Сначала вышел один матон. Отведённую минуту продержаться было нетрудно, гораздо сложнее контролировать силу замаха и вымерять точное место удара. Я мог бы как ошпаренный долбить посохом, но вибрация от ударов рано или поздно превратила бы мои руки в дрожащие культяпки. Так что я вымерял и анализировал стойку матона, кочки льда под его ногами, качание щита в такт дыханию — и в нужный момент бил в край щита. Он отклонялся в сторону, и защитник академии отступал.

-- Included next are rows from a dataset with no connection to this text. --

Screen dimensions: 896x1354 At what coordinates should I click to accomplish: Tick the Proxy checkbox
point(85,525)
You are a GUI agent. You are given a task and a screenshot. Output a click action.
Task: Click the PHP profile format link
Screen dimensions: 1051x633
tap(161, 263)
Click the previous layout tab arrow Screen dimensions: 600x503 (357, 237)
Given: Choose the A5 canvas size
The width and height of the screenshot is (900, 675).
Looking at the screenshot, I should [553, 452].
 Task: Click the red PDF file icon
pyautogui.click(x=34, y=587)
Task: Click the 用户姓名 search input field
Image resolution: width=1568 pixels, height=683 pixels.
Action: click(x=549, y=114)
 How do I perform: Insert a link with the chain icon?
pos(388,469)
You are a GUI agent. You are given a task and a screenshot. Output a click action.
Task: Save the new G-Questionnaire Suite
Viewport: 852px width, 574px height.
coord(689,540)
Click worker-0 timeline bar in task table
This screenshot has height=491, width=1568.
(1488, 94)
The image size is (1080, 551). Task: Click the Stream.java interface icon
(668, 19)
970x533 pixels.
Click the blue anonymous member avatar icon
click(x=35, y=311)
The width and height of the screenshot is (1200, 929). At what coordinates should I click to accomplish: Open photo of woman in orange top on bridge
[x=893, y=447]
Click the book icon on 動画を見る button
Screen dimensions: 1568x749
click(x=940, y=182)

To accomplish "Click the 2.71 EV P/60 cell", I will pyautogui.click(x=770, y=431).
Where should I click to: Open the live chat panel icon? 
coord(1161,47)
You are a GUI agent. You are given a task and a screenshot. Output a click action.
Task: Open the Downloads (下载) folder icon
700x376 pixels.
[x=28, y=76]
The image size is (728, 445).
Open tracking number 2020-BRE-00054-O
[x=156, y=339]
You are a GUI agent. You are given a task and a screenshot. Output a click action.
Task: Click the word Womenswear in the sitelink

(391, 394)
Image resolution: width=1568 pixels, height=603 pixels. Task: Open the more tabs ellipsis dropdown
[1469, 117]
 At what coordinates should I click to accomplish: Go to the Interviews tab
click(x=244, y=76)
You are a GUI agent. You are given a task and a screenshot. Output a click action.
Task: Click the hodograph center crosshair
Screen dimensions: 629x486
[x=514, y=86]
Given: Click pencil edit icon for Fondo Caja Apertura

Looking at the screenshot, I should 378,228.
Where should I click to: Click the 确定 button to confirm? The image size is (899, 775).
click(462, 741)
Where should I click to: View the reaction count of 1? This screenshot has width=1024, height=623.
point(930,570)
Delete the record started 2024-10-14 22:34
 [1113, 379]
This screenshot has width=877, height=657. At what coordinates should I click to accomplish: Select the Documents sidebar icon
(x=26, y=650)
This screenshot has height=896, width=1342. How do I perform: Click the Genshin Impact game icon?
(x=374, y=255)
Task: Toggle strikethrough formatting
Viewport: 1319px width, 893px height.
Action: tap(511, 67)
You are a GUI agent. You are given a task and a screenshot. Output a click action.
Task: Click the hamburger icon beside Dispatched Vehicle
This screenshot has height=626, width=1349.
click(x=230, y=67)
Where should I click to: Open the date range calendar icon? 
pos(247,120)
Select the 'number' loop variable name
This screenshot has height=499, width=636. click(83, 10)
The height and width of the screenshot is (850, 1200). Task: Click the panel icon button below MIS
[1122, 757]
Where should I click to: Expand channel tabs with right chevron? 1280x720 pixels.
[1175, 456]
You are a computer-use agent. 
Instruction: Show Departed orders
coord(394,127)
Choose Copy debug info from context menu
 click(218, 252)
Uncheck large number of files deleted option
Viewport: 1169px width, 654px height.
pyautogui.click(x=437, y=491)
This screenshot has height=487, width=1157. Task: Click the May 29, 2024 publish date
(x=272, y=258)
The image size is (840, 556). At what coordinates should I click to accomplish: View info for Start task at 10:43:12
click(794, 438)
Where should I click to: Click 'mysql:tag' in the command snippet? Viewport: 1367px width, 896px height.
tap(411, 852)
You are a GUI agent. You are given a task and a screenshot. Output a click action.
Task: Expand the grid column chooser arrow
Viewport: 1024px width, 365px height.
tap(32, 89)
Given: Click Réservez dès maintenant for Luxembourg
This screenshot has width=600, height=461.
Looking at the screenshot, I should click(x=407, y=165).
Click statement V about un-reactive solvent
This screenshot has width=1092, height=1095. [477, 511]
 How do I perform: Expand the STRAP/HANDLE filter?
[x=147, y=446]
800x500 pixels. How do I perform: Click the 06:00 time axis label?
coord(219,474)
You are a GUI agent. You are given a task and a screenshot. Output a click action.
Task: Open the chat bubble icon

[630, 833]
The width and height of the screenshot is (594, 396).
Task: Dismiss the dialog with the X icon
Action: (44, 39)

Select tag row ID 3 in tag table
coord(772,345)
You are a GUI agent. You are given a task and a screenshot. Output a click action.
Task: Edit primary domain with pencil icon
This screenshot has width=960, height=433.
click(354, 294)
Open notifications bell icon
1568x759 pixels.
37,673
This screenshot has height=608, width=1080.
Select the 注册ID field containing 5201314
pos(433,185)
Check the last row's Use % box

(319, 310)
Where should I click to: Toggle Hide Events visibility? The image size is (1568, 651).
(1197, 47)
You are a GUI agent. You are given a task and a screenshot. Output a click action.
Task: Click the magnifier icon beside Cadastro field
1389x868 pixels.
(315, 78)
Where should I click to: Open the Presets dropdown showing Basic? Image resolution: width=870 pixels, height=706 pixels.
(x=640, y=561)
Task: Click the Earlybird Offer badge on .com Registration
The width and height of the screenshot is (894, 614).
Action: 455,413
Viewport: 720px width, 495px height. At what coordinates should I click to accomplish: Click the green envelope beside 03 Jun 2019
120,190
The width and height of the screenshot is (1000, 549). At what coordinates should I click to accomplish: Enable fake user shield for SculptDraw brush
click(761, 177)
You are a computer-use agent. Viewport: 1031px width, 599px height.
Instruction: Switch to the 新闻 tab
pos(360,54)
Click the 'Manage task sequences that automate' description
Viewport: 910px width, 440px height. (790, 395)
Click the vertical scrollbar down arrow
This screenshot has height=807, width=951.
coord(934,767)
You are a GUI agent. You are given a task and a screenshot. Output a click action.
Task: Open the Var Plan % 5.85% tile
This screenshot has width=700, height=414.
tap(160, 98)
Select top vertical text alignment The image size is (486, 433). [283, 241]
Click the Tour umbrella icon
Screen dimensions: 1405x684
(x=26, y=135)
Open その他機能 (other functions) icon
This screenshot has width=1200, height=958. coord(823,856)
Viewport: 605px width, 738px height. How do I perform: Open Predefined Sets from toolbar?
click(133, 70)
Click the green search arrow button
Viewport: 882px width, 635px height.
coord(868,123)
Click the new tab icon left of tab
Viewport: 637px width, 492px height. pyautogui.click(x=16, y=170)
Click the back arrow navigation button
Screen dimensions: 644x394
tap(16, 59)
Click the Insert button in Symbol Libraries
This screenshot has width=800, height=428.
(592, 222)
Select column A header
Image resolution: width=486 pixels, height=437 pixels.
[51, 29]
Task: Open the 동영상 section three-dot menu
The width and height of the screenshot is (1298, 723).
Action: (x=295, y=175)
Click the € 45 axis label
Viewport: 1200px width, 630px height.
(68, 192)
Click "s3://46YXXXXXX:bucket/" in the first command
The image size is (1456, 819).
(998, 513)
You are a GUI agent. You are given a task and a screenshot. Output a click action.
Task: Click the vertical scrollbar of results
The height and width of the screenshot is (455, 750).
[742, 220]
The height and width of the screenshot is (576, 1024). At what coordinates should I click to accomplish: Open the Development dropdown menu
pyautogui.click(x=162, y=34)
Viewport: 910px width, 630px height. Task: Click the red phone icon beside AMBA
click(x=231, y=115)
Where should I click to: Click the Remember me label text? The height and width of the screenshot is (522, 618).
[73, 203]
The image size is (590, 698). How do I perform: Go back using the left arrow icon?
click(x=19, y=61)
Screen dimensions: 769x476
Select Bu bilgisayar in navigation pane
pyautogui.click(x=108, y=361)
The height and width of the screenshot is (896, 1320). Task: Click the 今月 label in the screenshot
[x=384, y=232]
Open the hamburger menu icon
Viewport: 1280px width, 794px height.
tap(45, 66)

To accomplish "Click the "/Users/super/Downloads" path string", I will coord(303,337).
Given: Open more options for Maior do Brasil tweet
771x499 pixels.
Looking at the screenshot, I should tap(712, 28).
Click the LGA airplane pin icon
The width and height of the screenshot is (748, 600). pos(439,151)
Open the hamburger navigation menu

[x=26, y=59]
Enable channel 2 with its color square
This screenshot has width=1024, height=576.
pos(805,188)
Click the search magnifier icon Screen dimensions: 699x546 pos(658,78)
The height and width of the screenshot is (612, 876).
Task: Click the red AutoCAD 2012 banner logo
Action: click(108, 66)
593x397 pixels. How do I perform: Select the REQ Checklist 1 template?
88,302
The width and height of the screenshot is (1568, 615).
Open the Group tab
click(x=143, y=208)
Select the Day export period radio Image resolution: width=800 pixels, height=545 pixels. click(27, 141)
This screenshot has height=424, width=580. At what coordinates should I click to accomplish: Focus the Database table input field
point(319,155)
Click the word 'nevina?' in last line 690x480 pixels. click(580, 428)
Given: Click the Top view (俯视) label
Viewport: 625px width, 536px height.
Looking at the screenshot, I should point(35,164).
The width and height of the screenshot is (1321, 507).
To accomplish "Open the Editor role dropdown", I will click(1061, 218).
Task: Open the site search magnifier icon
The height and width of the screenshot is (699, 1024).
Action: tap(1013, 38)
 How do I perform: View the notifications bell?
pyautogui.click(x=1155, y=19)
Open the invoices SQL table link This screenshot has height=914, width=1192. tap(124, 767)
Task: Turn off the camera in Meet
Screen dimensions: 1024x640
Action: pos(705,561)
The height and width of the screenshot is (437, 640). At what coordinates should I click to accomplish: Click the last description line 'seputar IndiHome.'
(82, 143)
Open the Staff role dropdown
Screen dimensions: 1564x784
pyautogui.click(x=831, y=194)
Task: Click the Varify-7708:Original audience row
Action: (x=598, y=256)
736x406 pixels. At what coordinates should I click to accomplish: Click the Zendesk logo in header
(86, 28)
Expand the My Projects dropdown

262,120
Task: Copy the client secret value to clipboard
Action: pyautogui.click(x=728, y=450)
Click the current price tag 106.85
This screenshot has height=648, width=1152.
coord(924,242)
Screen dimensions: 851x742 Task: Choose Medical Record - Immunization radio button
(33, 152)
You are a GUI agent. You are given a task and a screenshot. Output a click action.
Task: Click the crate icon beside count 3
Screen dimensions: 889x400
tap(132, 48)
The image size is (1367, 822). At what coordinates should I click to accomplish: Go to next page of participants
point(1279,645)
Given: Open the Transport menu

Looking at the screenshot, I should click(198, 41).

С двумя матонами продержаться тоже не составило труда: держа каждого по правое и левое плечо, я успешно подгадывал время для удара. Против трёх матонов было уже сложнее, приходилось всё время поворачиваться и крутится, но и это испытание я выдержал.

Против четверых противников я продержался только благодаря удаче, покинувшей меня на следующем раунде. Я едва поспевал отслеживать перемещения пяти врагов, и меня постоянно хлопали ладонью по спине. Когда же на поле вышли все восемь матонов, Клаус разрешил им бить меня щитом. Только плашмя, конечно, но и этого хватало, чтобы спустя десяток секунд после начала раунда один морщинистый разумный падал на землю. И каждый раз ближайший матон показательно заносил щит и резко опускал, останавливая кромку в сантиметре от моих глаз. В реальном бою подобный удар с лёгкостью проломил бы череп, матоны таким нехитрым образом показывали мне смерть.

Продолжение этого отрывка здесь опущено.